#### PROBLEM SET:
1: Using the Lethal Networks post below, decide whether each statement agrees with it: (a) Many members of Al Qaeda were college educated in the United States. (b) The post presents encrypted communications as something only Al Qaeda uses. (c) Berkowitz's book is titled "The Future of War." Answer yes or no for each, and quote the deciding words from the post.
2: Summarize the Lethal Networks post below in two sentences.
3: List every parallel between Al Qaeda and Special Forces in Afghanistan that the Lethal Networks post below gives.

#### PROVIDED PASSAGE:
---------------
Tuesday, January 24, 2006

Lethal Networks

Berkowitz, in his book “The New Face of War” speaks of the influence of technology over modern warfare. In the information age, victory will go to the side that has the most influence over technology and its networks. If the U.S. isn’t the one to dominate these information networks, somebody else will.

Legislators and business executives need to have an altruistic sense of purpose that keeps the nation’s goals in mind.

Some believe that Al Qaeda is a rag-tag loose confederation of sloven camel jockeys who happened to just score big on 9-11. Nothing could be further from the truth. The founder, Osama bin Laden is the son of a construction magnate and an engineer. Many of the disaffected youth in Al Qaeda were college educated in the United States. Al Qaeda used exceptional Operational Security, particularly since the press has ratted out U.S. intelligence satellite eves dropping.

History will see Osama Bin Laden as the first military commander to utilize modern technology to level the playing field with U.S. forces. The following are parallels between Al Qaeda and Special Forces in Afghanistan;

1) Both use encrypted communications.
2) Both use small covert teams.
3) Both are controlled by a central command hundreds to thousands of miles away.
4) Both use ‘fuel air’ explosives.
5) Both leaders took refuge underground when under attack.
6) Both are foreigners relying on locals for information and support.
---------------
Items listed in a dataset:
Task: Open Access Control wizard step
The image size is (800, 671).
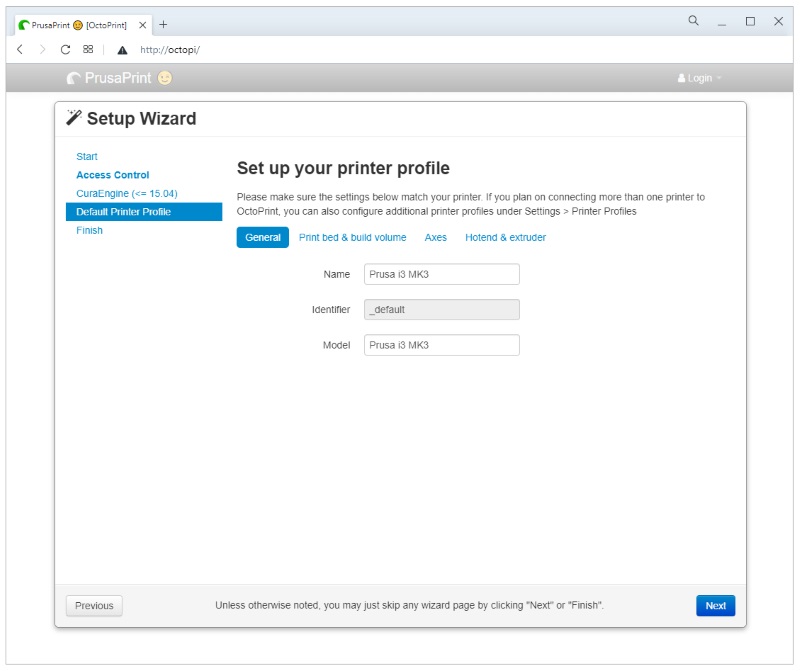Action: coord(112,175)
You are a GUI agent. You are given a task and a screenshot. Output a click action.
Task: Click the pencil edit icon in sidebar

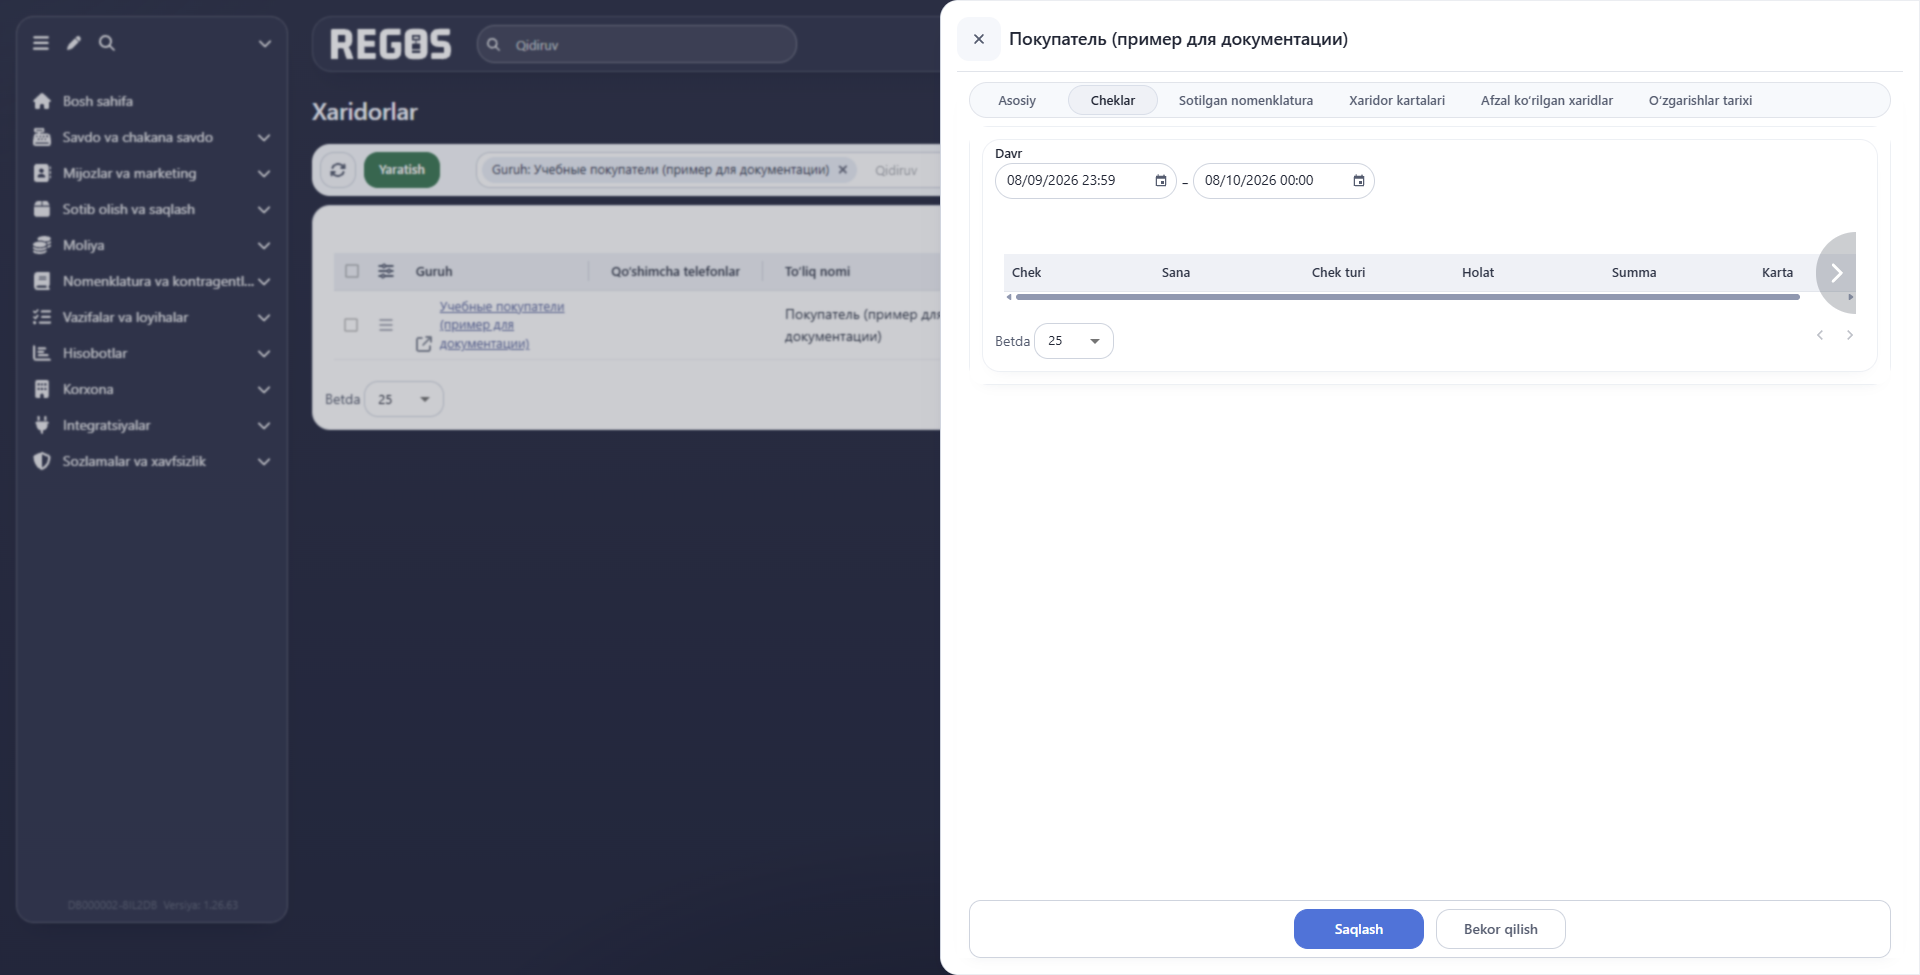click(x=74, y=43)
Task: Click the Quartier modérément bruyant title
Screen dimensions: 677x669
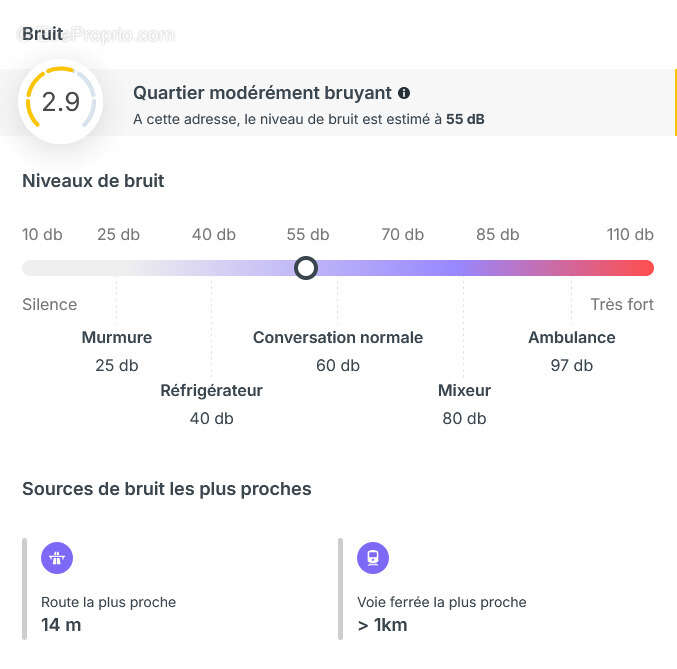Action: click(262, 93)
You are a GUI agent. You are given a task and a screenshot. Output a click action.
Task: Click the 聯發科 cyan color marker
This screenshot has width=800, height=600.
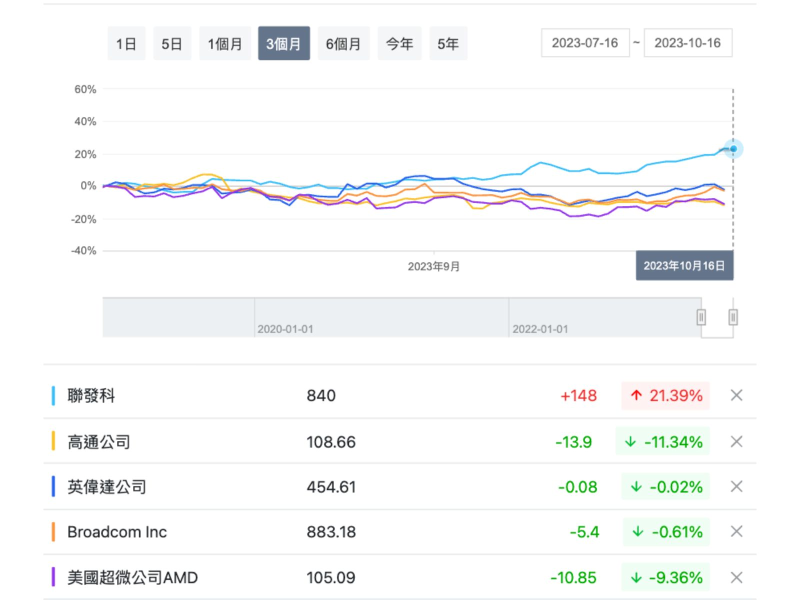tap(53, 396)
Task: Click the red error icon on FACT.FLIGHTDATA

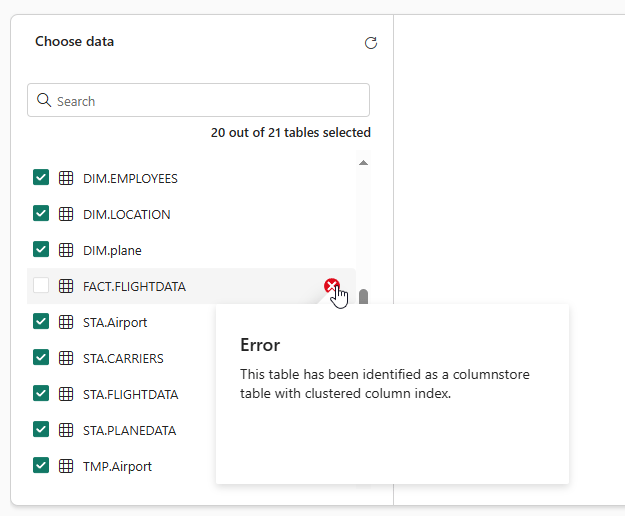Action: point(331,287)
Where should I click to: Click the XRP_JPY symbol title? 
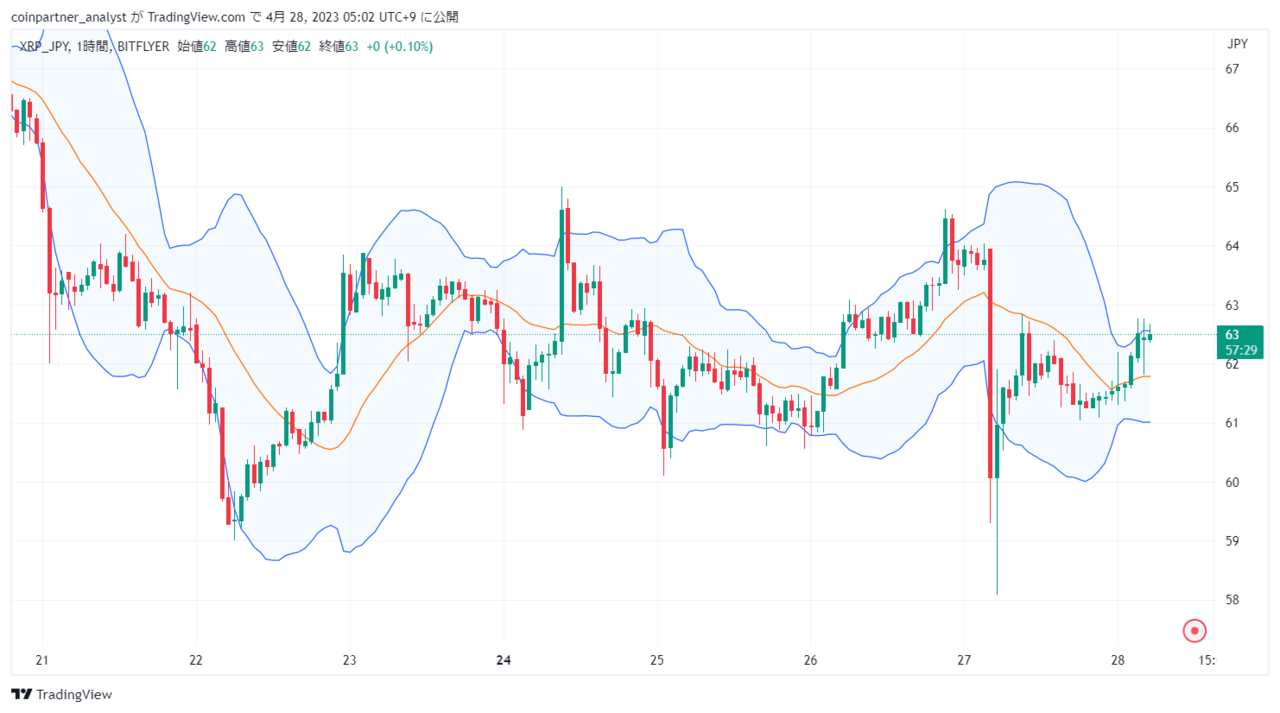44,47
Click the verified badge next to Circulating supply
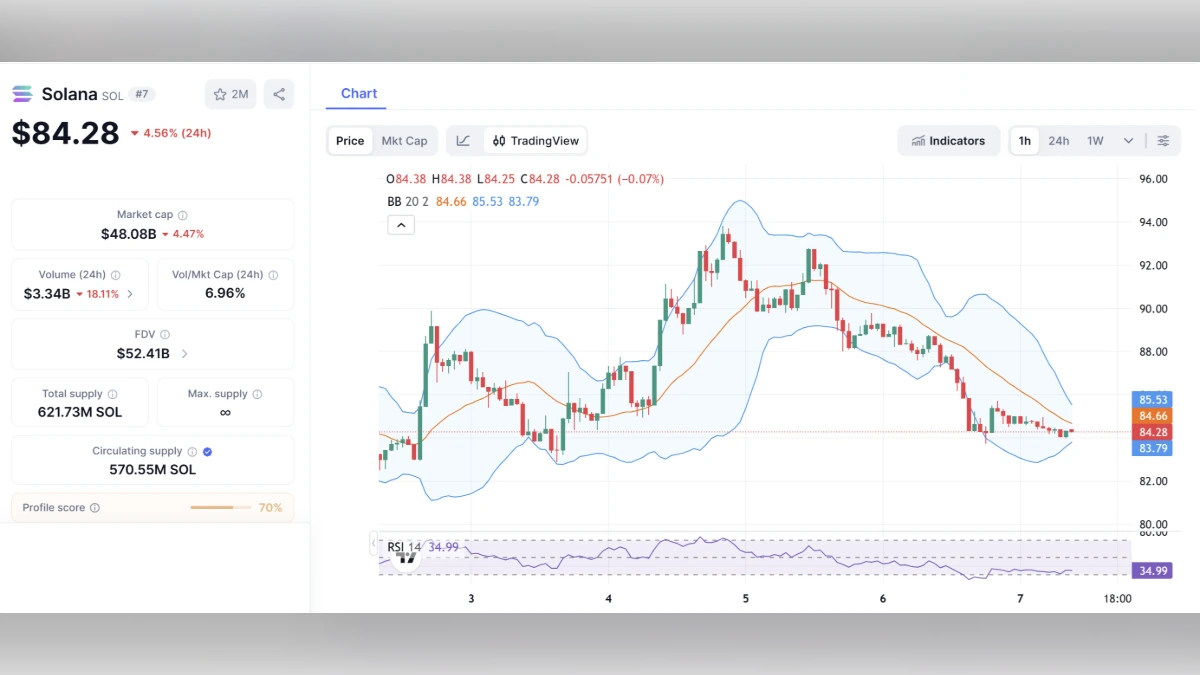 pos(206,451)
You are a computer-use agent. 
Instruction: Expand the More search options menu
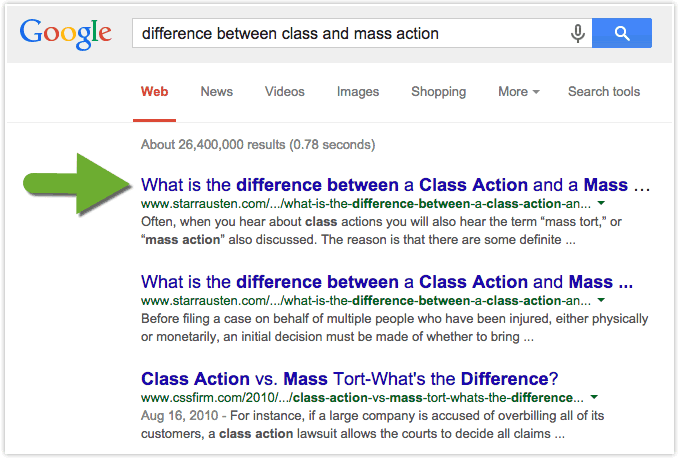[x=518, y=92]
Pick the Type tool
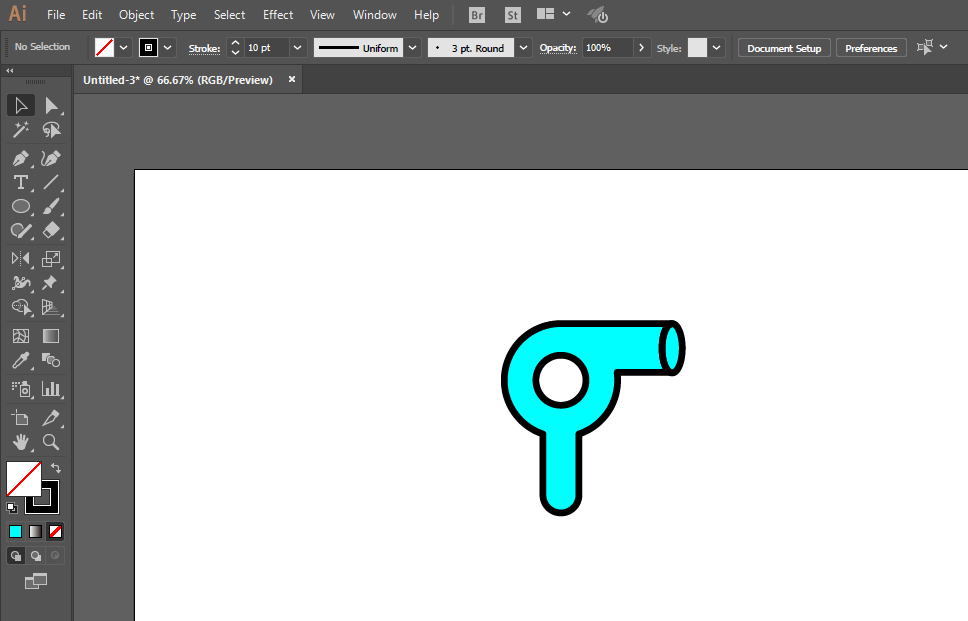Viewport: 968px width, 621px height. [x=20, y=182]
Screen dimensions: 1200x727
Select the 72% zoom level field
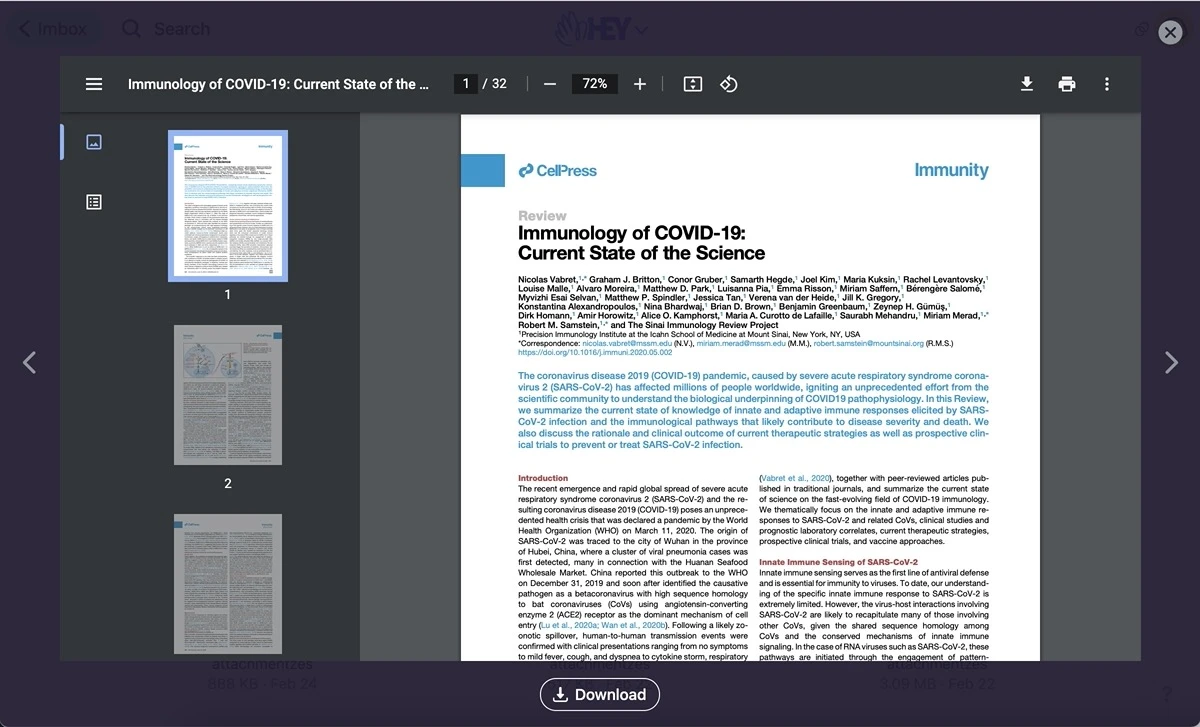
---------------
#### SOLUTIONS TO THE PROBLEMS:
1:
(a) Yes: "Many of the disaffected youth in Al Qaeda were college educated in the United States."
(b) No: "Both use encrypted communications."
(c) No: "Berkowitz, in his book “The New Face of War” speaks of the influence of technology over modern warfare."

2: Drawing on Berkowitz's book "The New Face of War," the Lethal Networks post argues that victory in the information age will go to the side with the most influence over technology and its networks, and that if the U.S. does not dominate these networks, somebody else will. It rejects the view of Al Qaeda as a loose, unsophisticated group, citing its educated members and exceptional operational security, and lists parallels between Al Qaeda and Special Forces in Afghanistan.

3:
1. Both use encrypted communications.
2. Both use small covert teams.
3. Both are controlled by a central command hundreds to thousands of miles away.
4. Both use "fuel air" explosives.
5. Both leaders took refuge underground when under attack.
6. Both are foreigners relying on locals for information and support.